PROBLEM DETAILS: Every record must reappear in the answer exactly as given.

------ DATA FOR THIS TASK

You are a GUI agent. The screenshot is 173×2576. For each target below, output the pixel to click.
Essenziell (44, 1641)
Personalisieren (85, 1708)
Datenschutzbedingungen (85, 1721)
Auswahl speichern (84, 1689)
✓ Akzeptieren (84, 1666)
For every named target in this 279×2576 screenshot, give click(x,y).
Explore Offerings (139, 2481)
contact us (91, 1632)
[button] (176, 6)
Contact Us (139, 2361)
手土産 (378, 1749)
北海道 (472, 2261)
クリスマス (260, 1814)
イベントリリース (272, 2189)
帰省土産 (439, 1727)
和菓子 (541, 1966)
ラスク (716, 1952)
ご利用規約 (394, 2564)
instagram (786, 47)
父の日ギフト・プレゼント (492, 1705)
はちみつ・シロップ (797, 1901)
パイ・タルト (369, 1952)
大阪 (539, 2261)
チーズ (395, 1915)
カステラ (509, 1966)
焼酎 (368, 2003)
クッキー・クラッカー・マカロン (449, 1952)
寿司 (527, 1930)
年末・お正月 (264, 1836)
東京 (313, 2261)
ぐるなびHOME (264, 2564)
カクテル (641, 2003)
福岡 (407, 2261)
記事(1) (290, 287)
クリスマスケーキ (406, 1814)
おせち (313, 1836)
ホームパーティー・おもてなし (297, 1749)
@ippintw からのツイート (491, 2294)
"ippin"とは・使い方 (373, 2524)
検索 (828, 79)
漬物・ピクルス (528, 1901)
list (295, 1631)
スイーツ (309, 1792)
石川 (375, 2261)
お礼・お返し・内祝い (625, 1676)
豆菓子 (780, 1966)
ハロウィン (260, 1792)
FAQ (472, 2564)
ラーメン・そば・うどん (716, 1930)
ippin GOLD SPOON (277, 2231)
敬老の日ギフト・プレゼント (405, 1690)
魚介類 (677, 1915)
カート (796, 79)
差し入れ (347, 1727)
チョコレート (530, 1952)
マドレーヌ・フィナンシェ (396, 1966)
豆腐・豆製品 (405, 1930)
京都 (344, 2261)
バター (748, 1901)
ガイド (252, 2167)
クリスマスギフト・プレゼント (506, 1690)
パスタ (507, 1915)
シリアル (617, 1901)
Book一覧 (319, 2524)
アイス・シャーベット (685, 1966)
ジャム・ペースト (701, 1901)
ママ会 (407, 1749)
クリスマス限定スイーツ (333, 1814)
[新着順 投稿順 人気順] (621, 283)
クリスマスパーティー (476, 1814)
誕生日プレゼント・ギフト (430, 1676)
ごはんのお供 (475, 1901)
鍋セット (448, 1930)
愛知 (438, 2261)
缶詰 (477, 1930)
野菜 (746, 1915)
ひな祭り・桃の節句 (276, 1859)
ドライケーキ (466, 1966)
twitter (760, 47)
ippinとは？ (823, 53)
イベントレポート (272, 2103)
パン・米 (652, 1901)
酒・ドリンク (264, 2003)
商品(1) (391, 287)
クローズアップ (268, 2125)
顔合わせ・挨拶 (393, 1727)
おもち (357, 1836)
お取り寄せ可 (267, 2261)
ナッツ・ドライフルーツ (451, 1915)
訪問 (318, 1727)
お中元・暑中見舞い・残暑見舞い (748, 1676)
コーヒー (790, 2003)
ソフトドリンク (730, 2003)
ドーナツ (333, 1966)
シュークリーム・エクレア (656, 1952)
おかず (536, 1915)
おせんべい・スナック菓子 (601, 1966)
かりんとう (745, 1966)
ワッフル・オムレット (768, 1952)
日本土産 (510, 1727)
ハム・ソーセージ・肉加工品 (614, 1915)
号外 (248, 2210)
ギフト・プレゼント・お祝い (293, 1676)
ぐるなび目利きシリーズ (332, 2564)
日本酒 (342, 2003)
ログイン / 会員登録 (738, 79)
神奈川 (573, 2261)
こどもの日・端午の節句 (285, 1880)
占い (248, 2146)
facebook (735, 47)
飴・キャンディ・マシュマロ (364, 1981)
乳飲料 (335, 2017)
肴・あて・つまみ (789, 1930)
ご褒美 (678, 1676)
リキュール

------------

SOLUTION:
You are a GUI agent. The screenshot is 173×2576. For each target below, output the pixel to click.
Essenziell (44, 1641)
Personalisieren (85, 1708)
Datenschutzbedingungen (85, 1721)
Auswahl speichern (84, 1689)
✓ Akzeptieren (84, 1666)
For every named target in this 279×2576 screenshot, give click(x,y).
Explore Offerings (139, 2481)
contact us (91, 1632)
[button] (176, 6)
Contact Us (139, 2361)
手土産 (378, 1749)
北海道 (472, 2261)
クリスマス (260, 1814)
イベントリリース (272, 2189)
帰省土産 (439, 1727)
和菓子 (541, 1966)
ラスク (716, 1952)
ご利用規約 (394, 2564)
instagram (786, 47)
父の日ギフト・プレゼント (492, 1705)
はちみつ・シロップ (797, 1901)
パイ・タルト (369, 1952)
大阪 (539, 2261)
チーズ (395, 1915)
カステラ (509, 1966)
焼酎 (368, 2003)
クッキー・クラッカー・マカロン (449, 1952)
寿司 (527, 1930)
年末・お正月 (264, 1836)
東京 (313, 2261)
ぐるなびHOME (264, 2564)
カクテル (641, 2003)
福岡 (407, 2261)
記事(1) (290, 287)
クリスマスケーキ (406, 1814)
おせち (313, 1836)
ホームパーティー・おもてなし (297, 1749)
@ippintw からのツイート (491, 2294)
"ippin"とは・使い方 (373, 2524)
検索 (828, 79)
漬物・ピクルス (528, 1901)
list (295, 1631)
スイーツ (309, 1792)
石川 (375, 2261)
お礼・お返し・内祝い (625, 1676)
豆菓子 (780, 1966)
ハロウィン (260, 1792)
FAQ (472, 2564)
ラーメン・そば・うどん (716, 1930)
ippin GOLD SPOON (277, 2231)
敬老の日ギフト・プレゼント (405, 1690)
魚介類 (677, 1915)
カート (796, 79)
差し入れ (347, 1727)
チョコレート (530, 1952)
マドレーヌ・フィナンシェ (396, 1966)
豆腐・豆製品 (405, 1930)
京都 (344, 2261)
バター (748, 1901)
ガイド (252, 2167)
クリスマスギフト・プレゼント (506, 1690)
パスタ (507, 1915)
シリアル (617, 1901)
Book一覧 (319, 2524)
アイス・シャーベット (685, 1966)
ジャム・ペースト (701, 1901)
ママ会 (407, 1749)
クリスマス限定スイーツ (333, 1814)
[新着順 投稿順 人気順] (621, 283)
クリスマスパーティー (476, 1814)
誕生日プレゼント・ギフト (430, 1676)
ごはんのお供 (475, 1901)
鍋セット (448, 1930)
愛知 (438, 2261)
缶詰 (477, 1930)
野菜 (746, 1915)
ひな祭り・桃の節句 (276, 1859)
ドライケーキ (466, 1966)
twitter (760, 47)
ippinとは？ (823, 53)
イベントレポート (272, 2103)
パン・米 (652, 1901)
酒・ドリンク (264, 2003)
商品(1) (391, 287)
クローズアップ (268, 2125)
顔合わせ・挨拶 (393, 1727)
おもち (357, 1836)
お取り寄せ可 (267, 2261)
ナッツ・ドライフルーツ (451, 1915)
訪問 (318, 1727)
お中元・暑中見舞い・残暑見舞い (748, 1676)
コーヒー (790, 2003)
ソフトドリンク (730, 2003)
ドーナツ (333, 1966)
シュークリーム・エクレア (656, 1952)
おかず (536, 1915)
おせんべい・スナック菓子 (601, 1966)
かりんとう (745, 1966)
ワッフル・オムレット (768, 1952)
日本土産 (510, 1727)
ハム・ソーセージ・肉加工品 (614, 1915)
号外 (248, 2210)
ギフト・プレゼント・お祝い (293, 1676)
ぐるなび目利きシリーズ (332, 2564)
日本酒 (342, 2003)
ログイン / 会員登録 (738, 79)
神奈川 (573, 2261)
こどもの日・端午の節句 (285, 1880)
占い (248, 2146)
facebook (735, 47)
飴・キャンディ・マシュマロ (364, 1981)
乳飲料 (335, 2017)
肴・あて・つまみ (789, 1930)
ご褒美 (678, 1676)
リキュール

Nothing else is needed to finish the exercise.